Find information:

[8-1]Taming the Uncertainty in Supporting Distributed Sensor Applications


Title:Taming the Uncertainty in Supporting Distributed Sensor Applications
Speaker:Dr. Qi Han   (Colorado School of Mines)
Time:10:00 am, Aug. 1, 2008 
Venue:Room 813
With the advances in computational, communication, and sensing capabilities, large-scale sensor-based distributed environments are becoming a reality. However, the dynamic nature of wireless sensor networks causes many uncertainties in supporting applications. In this talk, I will focus on approaches in taming one aspect of the uncertainties - data accuracy. Since sensors are resource constrained, often sensor data is collected into a sensor database that resides at more powerful servers. A natural tradeoff exists between the sensor resources (bandwidth, energy) consumed and the quality of data collected at the server. Blindly transmitting sensor updates at a fixed periodicity to the server results in a suboptimal solution due to the differences in stability of sensor values and due to the varying application needs that impose different quality requirements across sensors. This talk presents an adaptive data collection mechanism for sensor environments that adjusts to these variations while at the same time optimizing the energy consumption of sensors. I will also touch upon how we deal with other aspects of the uncertainties - latency and reliability. I will conclude with some brief discussions on our ongoing interdisciplinary project that uses wireless sensor networks for subsurface contaminant monitoring.

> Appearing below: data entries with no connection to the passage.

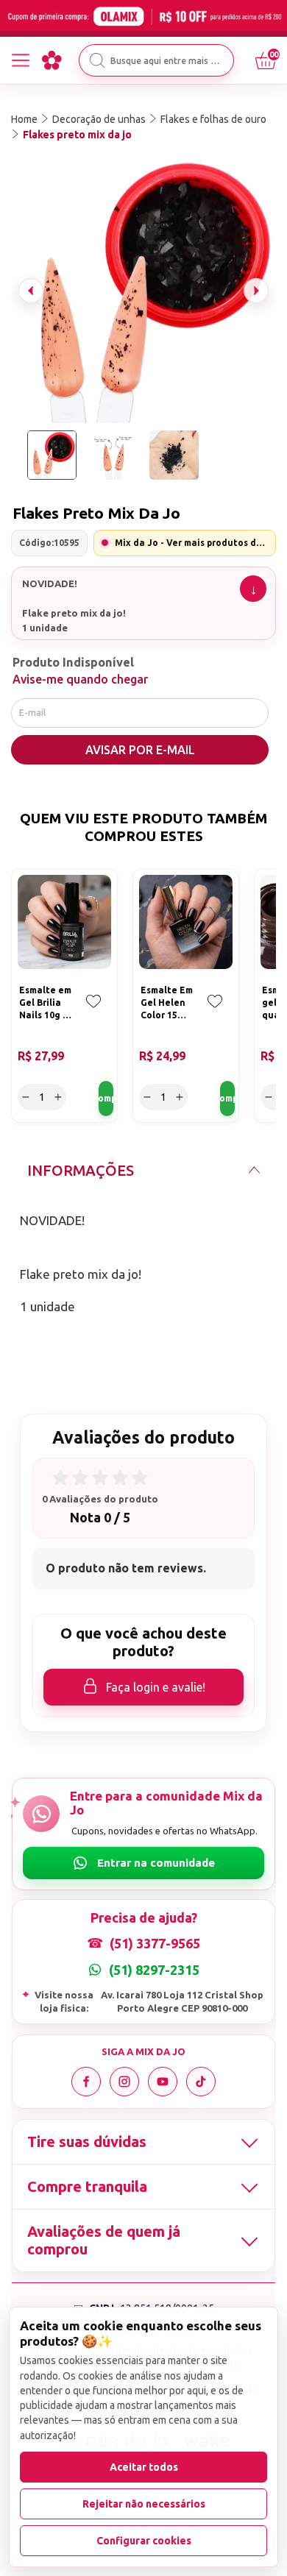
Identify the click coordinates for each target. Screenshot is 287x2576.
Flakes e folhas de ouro (213, 119)
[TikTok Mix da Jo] (201, 2081)
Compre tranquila (87, 2186)
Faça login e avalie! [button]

Dr. Qi Han is an Assistant Professor in the Department of Mathematical and Computer Sciences at the Colorado School of Mines. She received the Ph.D. degree from the Donald Bren School of Information and Computer Science at the University of California, Irvine in 2005. Her doctoral thesis work was on quality-aware context data collection. Before that, she received the Master’s degree from Department of Computer Science and Engineering at the Huazhong University of Science and Technology. Her Master’s thesis was on transaction processing for real-time and active databases. Her current research interests include wireless sensor networks, distributed systems support for pervasive computing, and network-aware data management. Dr. Han has served on the technical program committees of various professional conferences and workshops. Her current research is being funded by the National Science Foundation.